Search the data for the word "icon" and copy out every line that has it.

▶ **DATASET ENTRIES**
══════════

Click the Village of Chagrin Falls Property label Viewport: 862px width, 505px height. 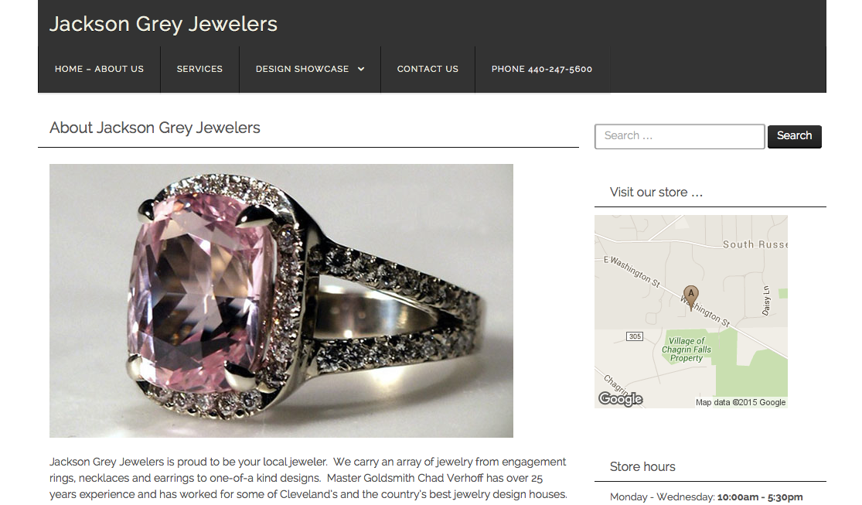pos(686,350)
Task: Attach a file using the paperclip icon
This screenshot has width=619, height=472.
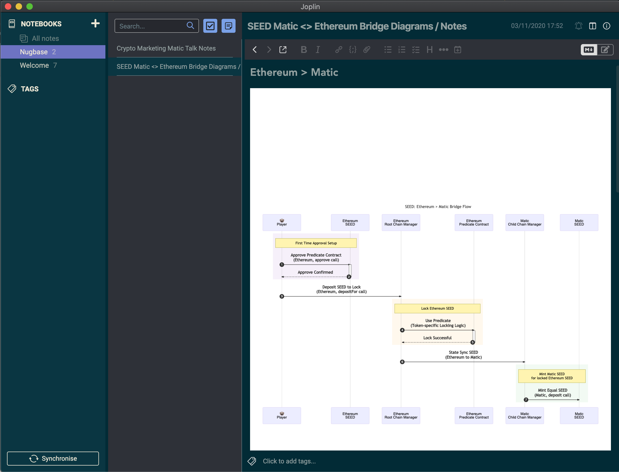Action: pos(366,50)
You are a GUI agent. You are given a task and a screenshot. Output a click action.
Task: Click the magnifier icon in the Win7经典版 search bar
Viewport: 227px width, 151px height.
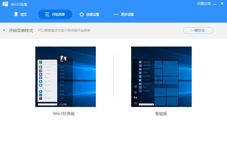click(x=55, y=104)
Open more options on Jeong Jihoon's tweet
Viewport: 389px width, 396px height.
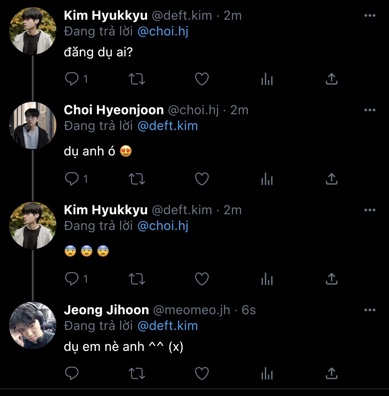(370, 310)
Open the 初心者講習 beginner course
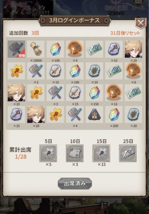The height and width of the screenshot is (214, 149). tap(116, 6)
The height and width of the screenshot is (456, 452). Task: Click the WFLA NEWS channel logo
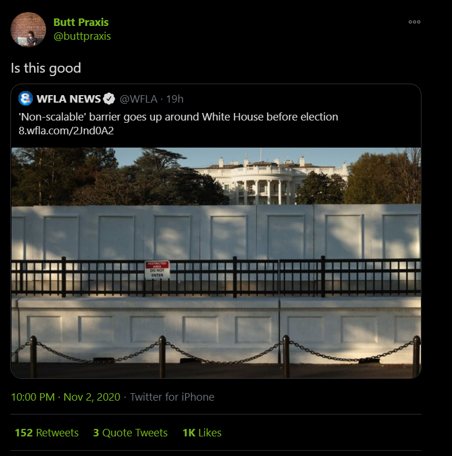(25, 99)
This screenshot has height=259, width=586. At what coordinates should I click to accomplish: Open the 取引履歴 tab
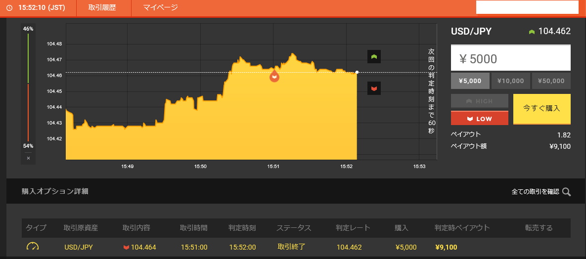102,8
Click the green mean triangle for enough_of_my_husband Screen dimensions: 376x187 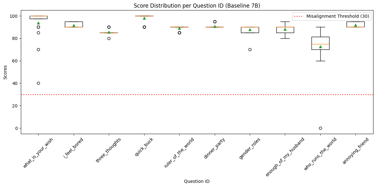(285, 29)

══════════

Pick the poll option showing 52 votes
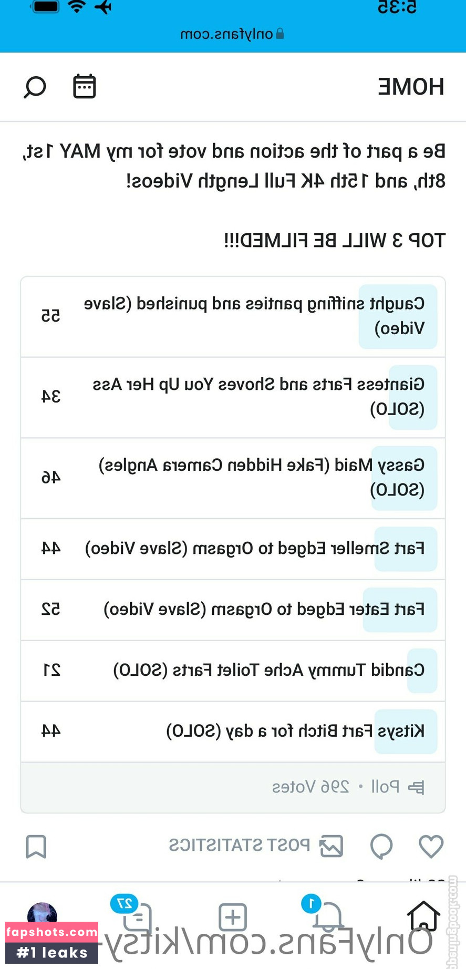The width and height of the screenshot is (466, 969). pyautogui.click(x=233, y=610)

══════════

▶ **OUTPUT FOR THIS EXERCISE**
Task: Attach a file using the paperclip icon
Task: Click the magnifier icon in the Win7经典版 search bar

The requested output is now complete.